Richard Todd Swindell appeals the eighteen-month sentence of imprisonment the district court imposed after it revoked his supervised release. Swindell claims the district court did not give adequate reasons for departing from the sentencing range dictated by the Guidelines. We have jurisdiction under 28 U.S.C. § 1291, and we affirm.
"We review findings of fact underlying a sentencing determination for clear error." United States v. Baclaan, 948 F.2d 628, 630 (9th Cir. 1991) (per curiam). To provide the courts with "greater flexibility," the Sentencing Commission promulgated advisory policy statements, rather than binding guidelines, for revocation of probation and supervised release. United States v. Forrester, 19 F.3d 482, 484 (9th Cir. 1994) (probation); United States v. Carper, 24 F.3d 1157, 1158 n.1 (9th Cir. 1994) (supervised release). "The court must provide specific reasons for imposing a particular sentence after revocation of supervised release." Baclaan, 948 F.2d at 630-31.

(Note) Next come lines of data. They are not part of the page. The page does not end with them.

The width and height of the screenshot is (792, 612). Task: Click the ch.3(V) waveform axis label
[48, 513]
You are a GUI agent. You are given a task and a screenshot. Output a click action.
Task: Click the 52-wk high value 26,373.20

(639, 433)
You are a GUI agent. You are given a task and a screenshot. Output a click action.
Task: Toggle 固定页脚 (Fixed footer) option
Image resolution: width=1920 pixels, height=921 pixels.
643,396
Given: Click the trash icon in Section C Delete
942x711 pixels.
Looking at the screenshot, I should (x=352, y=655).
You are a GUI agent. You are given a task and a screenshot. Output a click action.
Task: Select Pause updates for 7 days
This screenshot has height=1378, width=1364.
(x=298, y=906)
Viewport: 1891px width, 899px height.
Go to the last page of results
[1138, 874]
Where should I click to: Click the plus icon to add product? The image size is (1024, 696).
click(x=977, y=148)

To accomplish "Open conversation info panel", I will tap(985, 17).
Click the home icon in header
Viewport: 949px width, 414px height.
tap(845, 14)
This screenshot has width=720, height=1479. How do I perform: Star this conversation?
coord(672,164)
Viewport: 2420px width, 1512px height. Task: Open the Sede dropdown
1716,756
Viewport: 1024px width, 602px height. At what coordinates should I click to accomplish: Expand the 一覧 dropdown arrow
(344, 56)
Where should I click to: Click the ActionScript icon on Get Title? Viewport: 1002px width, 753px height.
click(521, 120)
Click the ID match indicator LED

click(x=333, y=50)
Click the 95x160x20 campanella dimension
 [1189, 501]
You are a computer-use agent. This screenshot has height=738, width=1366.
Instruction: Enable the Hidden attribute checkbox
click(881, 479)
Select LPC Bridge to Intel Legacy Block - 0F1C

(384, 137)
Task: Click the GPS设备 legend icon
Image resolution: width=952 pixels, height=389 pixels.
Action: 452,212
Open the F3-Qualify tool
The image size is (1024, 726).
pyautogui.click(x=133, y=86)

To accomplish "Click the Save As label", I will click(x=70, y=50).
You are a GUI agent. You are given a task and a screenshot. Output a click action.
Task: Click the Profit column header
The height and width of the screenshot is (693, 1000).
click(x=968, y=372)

Swindell was arrested on August 18, 1993 on fraud charges. He was in custody until October 6, when he was released pending sentencing. Nine days later, the district court revoked Swindell's presentence release because he had failed to report a change of address to his probation officer. On October 20, after he pleaded guilty to charges exposing him to a sentence of six to twelve months under the Guidelines, Swindell was sentenced to time served and three years' supervised release.1
The government moved to revoke Swindell's release in December 1993, when after changing his address three times, he failed to report to his probation officer. A bench warrant issued and, by the time authorities arrested Swindell in June 1994, his probation officer had received reports from computer brokering firms around the country that Swindell had recently accepted payment from them for computer equipment he had never delivered. Swindell possessed false identification documents at the time of his arrest.
The Guidelines policy statement recommended a range of imprisonment of six to twelve months. See U.S.S.G. Sec. 7B1.4(a). The district court sentenced Swindell to eighteen months, explaining:
this is the second absconder status that the defendant has put himself into because of a prior violation which did not result in a revocation of supervised release; for the further reason that the original sentence in this matter was below the guideline range ...; and the clear indication to the Court that the defendant has ... involved himself ... in fraudulent activity.
Swindell argues, first, that the district court erred because his prior absconder status did result in a revocation of supervised release; second, that the transcripts reflect no findings that Swindell initiated new fraudulent activity and; third, that his original sentence did not represent a "break," but was in consideration for his plea of guilty. We reject these arguments.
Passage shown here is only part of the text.